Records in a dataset
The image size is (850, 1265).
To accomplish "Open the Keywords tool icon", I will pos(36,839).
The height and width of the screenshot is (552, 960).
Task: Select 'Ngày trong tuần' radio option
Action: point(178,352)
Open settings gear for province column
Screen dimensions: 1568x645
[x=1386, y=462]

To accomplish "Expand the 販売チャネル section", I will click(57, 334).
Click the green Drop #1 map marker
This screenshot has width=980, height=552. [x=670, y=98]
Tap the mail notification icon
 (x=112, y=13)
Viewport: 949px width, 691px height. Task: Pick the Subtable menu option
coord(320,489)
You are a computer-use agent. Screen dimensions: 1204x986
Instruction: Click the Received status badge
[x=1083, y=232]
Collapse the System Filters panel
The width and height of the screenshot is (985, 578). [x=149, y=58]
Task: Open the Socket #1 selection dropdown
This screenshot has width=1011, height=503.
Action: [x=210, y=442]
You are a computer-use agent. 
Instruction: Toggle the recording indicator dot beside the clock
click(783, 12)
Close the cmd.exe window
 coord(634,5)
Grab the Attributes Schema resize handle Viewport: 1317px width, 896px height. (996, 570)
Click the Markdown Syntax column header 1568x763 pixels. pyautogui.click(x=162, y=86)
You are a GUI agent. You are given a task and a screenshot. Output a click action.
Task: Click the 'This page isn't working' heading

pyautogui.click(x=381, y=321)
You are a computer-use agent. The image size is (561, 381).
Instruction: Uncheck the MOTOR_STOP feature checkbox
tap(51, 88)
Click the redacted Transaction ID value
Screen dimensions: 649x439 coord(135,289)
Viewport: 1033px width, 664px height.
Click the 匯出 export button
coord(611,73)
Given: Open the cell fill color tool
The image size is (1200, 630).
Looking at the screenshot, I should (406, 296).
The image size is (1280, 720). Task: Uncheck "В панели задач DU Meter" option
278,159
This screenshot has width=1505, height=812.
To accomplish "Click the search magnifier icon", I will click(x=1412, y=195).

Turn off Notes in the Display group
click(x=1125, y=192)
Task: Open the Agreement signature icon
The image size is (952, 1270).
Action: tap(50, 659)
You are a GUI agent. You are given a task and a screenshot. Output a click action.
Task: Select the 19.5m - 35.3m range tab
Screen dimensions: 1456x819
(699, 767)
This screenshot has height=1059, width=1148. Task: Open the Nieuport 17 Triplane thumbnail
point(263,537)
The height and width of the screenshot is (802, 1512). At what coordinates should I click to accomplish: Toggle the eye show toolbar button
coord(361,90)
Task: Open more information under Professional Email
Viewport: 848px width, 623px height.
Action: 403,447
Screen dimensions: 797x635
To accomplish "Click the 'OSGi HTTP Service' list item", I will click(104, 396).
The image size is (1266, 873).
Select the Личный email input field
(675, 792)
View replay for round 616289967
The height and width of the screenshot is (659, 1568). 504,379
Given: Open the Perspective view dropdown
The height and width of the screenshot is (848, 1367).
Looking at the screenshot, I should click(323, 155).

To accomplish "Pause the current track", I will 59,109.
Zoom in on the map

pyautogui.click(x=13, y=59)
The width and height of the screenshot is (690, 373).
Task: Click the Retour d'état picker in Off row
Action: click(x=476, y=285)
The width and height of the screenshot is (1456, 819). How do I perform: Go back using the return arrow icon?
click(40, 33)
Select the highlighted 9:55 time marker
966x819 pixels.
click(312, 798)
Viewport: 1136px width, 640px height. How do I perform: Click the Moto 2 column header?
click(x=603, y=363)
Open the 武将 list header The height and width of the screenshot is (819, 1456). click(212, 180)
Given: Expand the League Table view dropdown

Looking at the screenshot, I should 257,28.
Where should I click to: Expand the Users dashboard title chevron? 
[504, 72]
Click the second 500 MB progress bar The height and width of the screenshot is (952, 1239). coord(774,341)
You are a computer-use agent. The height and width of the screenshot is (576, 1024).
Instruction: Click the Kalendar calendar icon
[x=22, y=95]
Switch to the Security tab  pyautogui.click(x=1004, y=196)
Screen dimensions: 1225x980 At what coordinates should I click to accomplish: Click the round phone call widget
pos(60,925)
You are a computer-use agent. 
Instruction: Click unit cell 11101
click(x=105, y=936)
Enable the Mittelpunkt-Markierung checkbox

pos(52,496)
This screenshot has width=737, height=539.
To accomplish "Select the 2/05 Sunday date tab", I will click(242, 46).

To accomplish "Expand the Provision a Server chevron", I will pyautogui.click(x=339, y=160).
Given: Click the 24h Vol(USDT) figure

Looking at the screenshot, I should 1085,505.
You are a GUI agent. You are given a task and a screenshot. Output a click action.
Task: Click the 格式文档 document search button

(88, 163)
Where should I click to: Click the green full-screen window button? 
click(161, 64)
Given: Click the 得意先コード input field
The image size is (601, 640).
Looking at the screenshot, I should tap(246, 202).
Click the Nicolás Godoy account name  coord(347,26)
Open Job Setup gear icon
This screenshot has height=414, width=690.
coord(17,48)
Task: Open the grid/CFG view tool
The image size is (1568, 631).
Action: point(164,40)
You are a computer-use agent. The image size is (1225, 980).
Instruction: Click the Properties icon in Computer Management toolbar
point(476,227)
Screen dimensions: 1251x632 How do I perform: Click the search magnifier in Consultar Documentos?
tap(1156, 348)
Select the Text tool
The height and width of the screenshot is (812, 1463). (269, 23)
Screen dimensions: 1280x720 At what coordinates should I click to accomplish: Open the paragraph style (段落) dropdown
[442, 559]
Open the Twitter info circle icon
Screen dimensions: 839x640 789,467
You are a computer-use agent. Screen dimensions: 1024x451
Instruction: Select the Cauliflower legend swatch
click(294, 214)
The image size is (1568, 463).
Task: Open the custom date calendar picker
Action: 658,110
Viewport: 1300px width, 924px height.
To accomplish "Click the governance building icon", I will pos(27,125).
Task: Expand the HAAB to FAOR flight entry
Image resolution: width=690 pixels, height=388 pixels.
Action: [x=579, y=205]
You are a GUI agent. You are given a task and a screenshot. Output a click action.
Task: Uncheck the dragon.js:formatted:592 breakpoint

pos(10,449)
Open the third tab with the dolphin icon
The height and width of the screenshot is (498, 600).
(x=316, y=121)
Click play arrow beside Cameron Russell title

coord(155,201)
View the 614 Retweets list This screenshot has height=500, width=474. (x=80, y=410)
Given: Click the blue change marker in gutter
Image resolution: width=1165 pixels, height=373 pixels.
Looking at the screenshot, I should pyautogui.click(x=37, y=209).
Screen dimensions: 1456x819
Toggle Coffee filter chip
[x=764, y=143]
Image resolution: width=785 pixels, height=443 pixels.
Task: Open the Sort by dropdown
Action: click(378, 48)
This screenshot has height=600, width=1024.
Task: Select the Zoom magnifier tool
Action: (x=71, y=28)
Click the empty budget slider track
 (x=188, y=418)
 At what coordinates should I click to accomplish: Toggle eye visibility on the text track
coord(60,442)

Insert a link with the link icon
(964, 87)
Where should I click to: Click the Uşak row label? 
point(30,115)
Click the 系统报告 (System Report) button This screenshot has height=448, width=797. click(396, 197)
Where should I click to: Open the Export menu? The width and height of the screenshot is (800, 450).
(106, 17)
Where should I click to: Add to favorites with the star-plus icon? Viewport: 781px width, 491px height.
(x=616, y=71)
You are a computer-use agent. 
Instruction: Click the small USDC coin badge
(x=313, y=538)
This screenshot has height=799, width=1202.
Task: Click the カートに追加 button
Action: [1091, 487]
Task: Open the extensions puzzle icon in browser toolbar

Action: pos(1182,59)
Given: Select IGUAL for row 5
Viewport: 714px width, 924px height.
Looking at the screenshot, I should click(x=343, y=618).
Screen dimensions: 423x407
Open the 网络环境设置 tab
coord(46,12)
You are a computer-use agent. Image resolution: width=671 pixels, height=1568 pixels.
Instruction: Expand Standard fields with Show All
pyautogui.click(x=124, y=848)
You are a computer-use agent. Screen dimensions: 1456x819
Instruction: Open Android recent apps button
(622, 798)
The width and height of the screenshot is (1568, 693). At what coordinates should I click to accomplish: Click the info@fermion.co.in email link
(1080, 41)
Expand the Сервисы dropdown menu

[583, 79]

▶ **Work to be completed**
Express the lines as a Markdown table with the columns "Number" and "Text," omitting blank lines. Begin at the line that has "Tap the mail notification icon" and stop after the line that has "point(263,537)".

▶ **Result**
| Number | Text |
|---|---|
| 1 | Tap the mail notification icon |
| 2 |  (x=112, y=13) |
| 3 | Viewport: 949px width, 691px height. Task: Pick the Subtable menu option |
| 4 | coord(320,489) |
| 5 | You are a computer-use agent. Screen dimensions: 1204x986 |
| 6 | Instruction: Click the Received status badge |
| 7 | [x=1083, y=232] |
| 8 | Collapse the System Filters panel |
| 9 | The width and height of the screenshot is (985, 578). [x=149, y=58] |
| 10 | Task: Open the Socket #1 selection dropdown |
| 11 | This screenshot has width=1011, height=503. |
| 12 | Action: [x=210, y=442] |
| 13 | You are a computer-use agent.  |
| 14 | Instruction: Toggle the recording indicator dot beside the clock |
| 15 | click(783, 12) |
| 16 | Close the cmd.exe window |
| 17 |  coord(634,5) |
| 18 | Grab the Attributes Schema resize handle Viewport: 1317px width, 896px height. (996, 570) |
| 19 | Click the Markdown Syntax column header 1568x763 pixels. pyautogui.click(x=162, y=86) |
| 20 | You are a GUI agent. You are given a task and a screenshot. Output a click action. |
| 21 | Task: Click the 'This page isn't working' heading |
| 22 | pyautogui.click(x=381, y=321) |
| 23 | You are a computer-use agent. The image size is (561, 381). |
| 24 | Instruction: Uncheck the MOTOR_STOP feature checkbox |
| 25 | tap(51, 88) |
| 26 | Click the redacted Transaction ID value |
| 27 | Screen dimensions: 649x439 coord(135,289) |
| 28 | Viewport: 1033px width, 664px height. |
| 29 | Click the 匯出 export button |
| 30 | coord(611,73) |
| 31 | Given: Open the cell fill color tool |
| 32 | The image size is (1200, 630). |
| 33 | Looking at the screenshot, I should (406, 296). |
| 34 | The image size is (1280, 720). Task: Uncheck "В панели задач DU Meter" option |
| 35 | 278,159 |
| 36 | This screenshot has width=1505, height=812. |
| 37 | To accomplish "Click the search magnifier icon", I will click(x=1412, y=195). |
| 38 | Turn off Notes in the Display group |
| 39 | click(x=1125, y=192) |
| 40 | Task: Open the Agreement signature icon |
| 41 | The image size is (952, 1270). |
| 42 | Action: tap(50, 659) |
| 43 | You are a GUI agent. You are given a task and a screenshot. Output a click action. |
| 44 | Task: Select the 19.5m - 35.3m range tab |
| 45 | Screen dimensions: 1456x819 |
| 46 | (699, 767) |
| 47 | This screenshot has height=1059, width=1148. Task: Open the Nieuport 17 Triplane thumbnail |
| 48 | point(263,537) |